When you bake as much as I do, you have regular recipes you whip out for special occasions. Of course, I always ask for preferences among the group, but the answer is almost always ‘chocolate’. Chocolate is the ultimate crowd-pleaser, but there’s chocolate cakes and then there’s this. This is the fudgiest, richest mudcake I’ve ever had. It’s the kind of mudcake that makes me disappointed in other mudcakes. So when an occasion demands chocolate, oh boy do we bring the chocolate.
The best part is this cake is flourless, or gluten free. The cake itself is dairy free. This time I made a chocolate ganache for the top, but I’ve definitely used dairy free fudge recipes for the icing instead. I’ve even served it with no icing at all, cause this cake is delicious enough that it doesn’t need it. That makes it super versatile for occasions where you might need to cater for a range of dietary requirements.
Recently a very special occasion called for cake. Amari, my samoyed puppy I introduced you all to some months ago, was having a reunion party with her family. It was day of big smiles all around, but none bigger than on the faces of our little clouds. Amari has had playdates with her mum and Uncle, but this was the first time she was seeing her sisters. And one thing was clear: they did not forget each other. Their joy was palpable, and contagious.
Our hosts put on a fantastic lunch while our furbabies reunited, zooming up and down the yard in a giant mass of fluff. Of course I did my part by bringing the sweets. I promised dessert, I promised chocolate, and chocolate there was.
The not-so-secret secret to this cake is using good quality chocolate. The kind of chocolate you eat, rather than baking chocolate. Good quality ingredients always improve your cakes, but in this one in particular the chocolate really shines.
Of course, once you’re finished adding the chocolate its time to add… more chocolate? More chocolate!
Honestly, this cake is wonderful just baked as is. The whipped egg whites make for a crispy exterior shell, and while its still warm it’s so incredibly gooey. I’ve definitely served it many times like this with whipped cream and berries. But in an effort to make it a little more presentable, I made a batch of whipped chocolate ganache to coat the cake in.

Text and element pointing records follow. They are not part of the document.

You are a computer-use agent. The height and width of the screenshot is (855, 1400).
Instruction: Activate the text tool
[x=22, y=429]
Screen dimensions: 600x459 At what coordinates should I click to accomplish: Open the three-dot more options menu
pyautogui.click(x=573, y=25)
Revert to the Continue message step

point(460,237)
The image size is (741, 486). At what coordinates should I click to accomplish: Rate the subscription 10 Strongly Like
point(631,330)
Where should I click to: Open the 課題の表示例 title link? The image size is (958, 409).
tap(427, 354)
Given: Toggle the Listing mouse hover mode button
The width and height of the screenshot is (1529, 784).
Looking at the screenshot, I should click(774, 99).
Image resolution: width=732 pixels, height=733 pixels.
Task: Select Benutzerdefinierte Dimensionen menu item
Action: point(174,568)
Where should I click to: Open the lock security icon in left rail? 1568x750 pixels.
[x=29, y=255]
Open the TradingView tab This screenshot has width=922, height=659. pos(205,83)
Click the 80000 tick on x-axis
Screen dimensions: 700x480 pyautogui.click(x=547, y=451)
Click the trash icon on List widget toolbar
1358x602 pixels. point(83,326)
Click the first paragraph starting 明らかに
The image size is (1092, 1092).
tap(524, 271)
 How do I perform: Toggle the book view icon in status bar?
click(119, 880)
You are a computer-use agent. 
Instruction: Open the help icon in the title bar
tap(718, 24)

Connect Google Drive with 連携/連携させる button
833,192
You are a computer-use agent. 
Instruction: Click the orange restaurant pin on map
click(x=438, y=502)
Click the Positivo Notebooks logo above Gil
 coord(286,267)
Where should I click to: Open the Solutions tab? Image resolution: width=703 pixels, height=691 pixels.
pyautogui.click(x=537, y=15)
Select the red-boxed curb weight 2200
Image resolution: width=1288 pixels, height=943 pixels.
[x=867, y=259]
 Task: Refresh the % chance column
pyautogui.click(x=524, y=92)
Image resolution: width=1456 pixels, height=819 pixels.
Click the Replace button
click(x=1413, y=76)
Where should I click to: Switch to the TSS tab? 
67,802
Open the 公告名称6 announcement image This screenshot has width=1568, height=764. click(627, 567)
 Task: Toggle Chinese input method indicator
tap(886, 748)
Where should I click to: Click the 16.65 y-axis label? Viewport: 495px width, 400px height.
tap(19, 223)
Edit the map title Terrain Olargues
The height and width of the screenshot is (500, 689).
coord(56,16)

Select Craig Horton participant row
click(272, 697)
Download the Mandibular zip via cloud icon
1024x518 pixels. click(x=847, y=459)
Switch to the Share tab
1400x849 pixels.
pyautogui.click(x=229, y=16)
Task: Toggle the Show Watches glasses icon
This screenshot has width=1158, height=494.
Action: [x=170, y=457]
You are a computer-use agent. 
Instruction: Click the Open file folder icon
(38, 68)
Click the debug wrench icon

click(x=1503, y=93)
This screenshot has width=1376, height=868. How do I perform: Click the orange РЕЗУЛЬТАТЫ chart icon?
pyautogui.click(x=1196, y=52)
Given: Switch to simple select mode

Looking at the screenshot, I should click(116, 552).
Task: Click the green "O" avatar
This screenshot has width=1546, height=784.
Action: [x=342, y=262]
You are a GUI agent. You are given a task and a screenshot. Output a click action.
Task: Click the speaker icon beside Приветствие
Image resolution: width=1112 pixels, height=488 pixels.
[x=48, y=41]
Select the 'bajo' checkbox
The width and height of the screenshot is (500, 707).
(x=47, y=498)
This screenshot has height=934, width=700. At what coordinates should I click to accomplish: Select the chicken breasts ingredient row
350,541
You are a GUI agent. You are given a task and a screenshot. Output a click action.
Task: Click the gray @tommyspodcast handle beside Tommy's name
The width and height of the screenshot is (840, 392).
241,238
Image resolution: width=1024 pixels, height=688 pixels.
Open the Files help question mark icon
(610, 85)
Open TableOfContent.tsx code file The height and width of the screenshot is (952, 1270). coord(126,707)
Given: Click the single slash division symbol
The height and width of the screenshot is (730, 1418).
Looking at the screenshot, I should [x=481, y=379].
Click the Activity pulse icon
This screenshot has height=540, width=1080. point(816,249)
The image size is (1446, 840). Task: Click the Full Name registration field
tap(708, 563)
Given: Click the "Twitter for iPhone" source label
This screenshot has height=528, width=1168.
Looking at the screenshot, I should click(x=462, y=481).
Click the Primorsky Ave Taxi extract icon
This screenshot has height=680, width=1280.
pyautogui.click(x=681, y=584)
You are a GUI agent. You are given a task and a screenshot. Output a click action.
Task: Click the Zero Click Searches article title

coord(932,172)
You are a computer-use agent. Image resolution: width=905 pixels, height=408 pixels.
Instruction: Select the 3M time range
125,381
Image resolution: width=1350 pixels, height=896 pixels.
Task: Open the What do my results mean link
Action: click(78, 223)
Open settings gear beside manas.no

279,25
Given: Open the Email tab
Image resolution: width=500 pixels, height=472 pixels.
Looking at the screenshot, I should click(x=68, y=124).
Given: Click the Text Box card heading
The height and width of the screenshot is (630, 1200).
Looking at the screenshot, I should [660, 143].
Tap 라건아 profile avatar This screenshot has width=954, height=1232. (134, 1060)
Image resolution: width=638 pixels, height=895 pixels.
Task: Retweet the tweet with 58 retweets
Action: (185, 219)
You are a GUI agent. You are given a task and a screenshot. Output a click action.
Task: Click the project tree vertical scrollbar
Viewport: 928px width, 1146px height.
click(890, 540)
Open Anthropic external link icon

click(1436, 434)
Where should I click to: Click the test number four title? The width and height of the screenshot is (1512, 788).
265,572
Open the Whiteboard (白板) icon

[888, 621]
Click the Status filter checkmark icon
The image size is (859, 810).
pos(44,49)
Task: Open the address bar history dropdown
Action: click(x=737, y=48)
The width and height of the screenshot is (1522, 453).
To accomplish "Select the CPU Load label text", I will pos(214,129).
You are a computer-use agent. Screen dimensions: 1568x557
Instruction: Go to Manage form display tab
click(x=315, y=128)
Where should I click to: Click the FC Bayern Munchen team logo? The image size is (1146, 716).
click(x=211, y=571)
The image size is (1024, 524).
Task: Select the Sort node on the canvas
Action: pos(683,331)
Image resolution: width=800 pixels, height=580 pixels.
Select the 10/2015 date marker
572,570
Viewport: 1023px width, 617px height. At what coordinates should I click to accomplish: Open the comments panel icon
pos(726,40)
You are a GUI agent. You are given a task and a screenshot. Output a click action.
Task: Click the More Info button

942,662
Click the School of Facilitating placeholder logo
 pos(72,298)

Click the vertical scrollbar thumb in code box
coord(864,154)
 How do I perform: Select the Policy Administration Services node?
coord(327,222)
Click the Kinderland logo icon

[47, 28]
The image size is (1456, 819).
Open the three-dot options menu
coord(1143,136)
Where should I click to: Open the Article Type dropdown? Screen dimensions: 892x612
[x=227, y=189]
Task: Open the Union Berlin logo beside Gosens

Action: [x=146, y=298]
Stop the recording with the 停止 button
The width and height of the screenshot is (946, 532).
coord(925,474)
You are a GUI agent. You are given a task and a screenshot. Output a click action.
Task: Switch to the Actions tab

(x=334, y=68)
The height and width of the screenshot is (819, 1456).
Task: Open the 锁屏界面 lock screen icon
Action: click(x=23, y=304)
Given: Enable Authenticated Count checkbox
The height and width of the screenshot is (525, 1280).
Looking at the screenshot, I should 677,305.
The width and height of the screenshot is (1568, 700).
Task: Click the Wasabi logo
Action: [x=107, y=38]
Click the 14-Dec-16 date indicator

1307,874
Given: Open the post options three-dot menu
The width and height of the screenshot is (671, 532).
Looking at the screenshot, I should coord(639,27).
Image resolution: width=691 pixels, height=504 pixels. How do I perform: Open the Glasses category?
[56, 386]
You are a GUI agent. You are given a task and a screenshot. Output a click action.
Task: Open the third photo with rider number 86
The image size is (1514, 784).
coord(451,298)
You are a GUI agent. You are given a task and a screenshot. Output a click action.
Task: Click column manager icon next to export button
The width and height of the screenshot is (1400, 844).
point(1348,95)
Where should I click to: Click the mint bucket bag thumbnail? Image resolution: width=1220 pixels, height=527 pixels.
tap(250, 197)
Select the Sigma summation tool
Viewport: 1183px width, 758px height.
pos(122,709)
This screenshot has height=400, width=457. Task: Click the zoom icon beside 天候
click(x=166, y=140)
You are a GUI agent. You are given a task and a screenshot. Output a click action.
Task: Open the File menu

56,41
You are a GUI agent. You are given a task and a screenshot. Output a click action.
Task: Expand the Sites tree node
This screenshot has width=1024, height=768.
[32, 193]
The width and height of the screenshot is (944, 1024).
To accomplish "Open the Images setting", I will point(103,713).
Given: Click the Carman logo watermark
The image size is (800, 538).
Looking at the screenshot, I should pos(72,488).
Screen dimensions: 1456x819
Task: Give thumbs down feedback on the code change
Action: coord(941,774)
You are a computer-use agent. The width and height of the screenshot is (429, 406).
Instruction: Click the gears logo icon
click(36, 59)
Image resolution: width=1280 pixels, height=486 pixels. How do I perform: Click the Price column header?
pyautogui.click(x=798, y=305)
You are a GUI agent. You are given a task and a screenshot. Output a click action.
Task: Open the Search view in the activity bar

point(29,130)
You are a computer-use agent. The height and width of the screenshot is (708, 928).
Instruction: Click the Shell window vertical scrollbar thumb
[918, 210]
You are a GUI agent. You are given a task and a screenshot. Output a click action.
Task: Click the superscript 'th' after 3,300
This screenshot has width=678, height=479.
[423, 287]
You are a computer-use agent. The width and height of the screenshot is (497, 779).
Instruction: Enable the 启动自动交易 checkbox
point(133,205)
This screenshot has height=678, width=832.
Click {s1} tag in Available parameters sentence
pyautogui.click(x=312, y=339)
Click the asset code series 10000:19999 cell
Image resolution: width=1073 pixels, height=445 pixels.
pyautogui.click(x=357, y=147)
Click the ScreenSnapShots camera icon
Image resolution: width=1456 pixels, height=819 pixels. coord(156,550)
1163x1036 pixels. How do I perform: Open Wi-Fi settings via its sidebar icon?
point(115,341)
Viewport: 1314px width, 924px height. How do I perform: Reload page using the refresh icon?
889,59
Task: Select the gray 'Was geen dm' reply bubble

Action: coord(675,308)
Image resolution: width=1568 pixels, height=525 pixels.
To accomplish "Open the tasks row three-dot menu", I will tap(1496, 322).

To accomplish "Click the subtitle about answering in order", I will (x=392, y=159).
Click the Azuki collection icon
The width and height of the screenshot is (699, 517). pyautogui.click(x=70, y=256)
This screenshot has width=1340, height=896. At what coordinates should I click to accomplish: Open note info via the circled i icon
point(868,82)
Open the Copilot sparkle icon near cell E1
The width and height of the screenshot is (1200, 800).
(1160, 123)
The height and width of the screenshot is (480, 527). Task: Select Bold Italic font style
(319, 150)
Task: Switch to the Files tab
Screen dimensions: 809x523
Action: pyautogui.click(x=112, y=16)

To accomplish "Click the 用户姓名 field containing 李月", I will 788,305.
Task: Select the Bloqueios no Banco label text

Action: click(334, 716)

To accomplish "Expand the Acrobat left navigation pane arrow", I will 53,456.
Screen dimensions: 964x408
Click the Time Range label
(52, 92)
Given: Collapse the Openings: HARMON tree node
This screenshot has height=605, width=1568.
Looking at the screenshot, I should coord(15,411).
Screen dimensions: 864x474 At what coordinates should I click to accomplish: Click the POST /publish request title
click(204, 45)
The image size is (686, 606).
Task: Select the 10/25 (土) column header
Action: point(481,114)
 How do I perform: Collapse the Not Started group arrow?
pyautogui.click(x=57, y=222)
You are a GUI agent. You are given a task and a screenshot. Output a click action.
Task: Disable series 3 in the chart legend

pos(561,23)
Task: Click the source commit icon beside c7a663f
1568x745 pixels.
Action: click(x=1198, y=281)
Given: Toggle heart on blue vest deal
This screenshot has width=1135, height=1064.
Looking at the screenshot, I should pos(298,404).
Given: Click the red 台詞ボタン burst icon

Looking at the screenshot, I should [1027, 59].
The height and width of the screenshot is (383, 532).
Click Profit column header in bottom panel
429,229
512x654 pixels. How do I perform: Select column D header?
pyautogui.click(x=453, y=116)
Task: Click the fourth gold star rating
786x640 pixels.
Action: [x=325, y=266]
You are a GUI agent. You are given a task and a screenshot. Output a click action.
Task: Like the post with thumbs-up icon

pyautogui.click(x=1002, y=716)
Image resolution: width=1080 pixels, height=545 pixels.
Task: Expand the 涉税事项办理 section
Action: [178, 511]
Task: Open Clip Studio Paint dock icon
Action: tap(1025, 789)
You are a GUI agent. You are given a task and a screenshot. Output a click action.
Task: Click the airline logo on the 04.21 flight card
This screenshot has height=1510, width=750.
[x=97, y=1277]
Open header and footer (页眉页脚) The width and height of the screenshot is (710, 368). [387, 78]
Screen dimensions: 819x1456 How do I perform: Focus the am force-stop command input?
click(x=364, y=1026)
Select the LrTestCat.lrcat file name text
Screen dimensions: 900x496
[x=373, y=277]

I made a quick white chocolate collar by piping a bunch of white chocolate onto acetate and wrapping it around the cake. The humidity definitely got to the chocolate during this part so it didn’t turn out how I wanted. But if anything was gonna go wrong, I’m glad it was that part.
I added a bunch of fruity tea filled macarons I made to the top with a couple of strawberries and that was it for this simple cake.
When I arrived, one of the guests who hasn’t seen my baking before thought I was joking when I said I’d made it. That’s the highest of compliments right there.
As I said to everyone on the day, this is the kind of cake where you look at the slice you think you want, and then cut yourself one half the size instead. This baby is rich. Halfway through you’re dreaming of seconds. By the time you finish the slice you’re looking for the nearest sofa to sleep off your food coma.
This cake will take on many different identities depending on how you serve it. Fresh baked with whipped cream, it’s a warm pudding-like dessert. Cooled and iced it’s a rich, indulgent cake. Refrigerated, it reaches a brownie-like consistency. Any way you have it, it won’t disappoint.
Rich Dark Chocolate Mudcake
The richest mudcake you'll ever eat.
• 1/3 cup (35g) cocoa powder
• 1/3 cup (80ml) hot water
• 150g dark eating chocolate
• 150g butter
• 1 1/3 cups (300g) brown sugar
• 1 cup (125g) almond meal
• 4 eggs, separated
• 100g thickened cream
• 200g dark chocolate, chopped
- Preheat oven to 160°C/325°F/Gas 3. Line or grease a 22cm cake tin
- Combine cocoa powder and hot water; set aside
- Combine chocolate, butter and sugar in a medium saucepan; heat over low heat until melted and combined. Remove from heat; stir in cocoa mixture, almond meal and egg yolks
- In a medium bowl, beat egg whites to soft peaks; gently fold into chocolate mixture in two batches
- Pour into prepared tin. Bake for 1 1/4 hours; stand in pan for 15 minutes before turning out onto a wire rack to cool completely.
- Place chocolate in a medium bowl. In a small saucepan, heat cream over medium heat until it just begins to boil.
- Pour hot cream over chocolate; allow to sit for 30 seconds, or until chocolate begins to melt. Stir until smooth then allow to cool to room temperature.
- Using electric beaters, beat ganache until light and fluffy. Spread over cooled cake.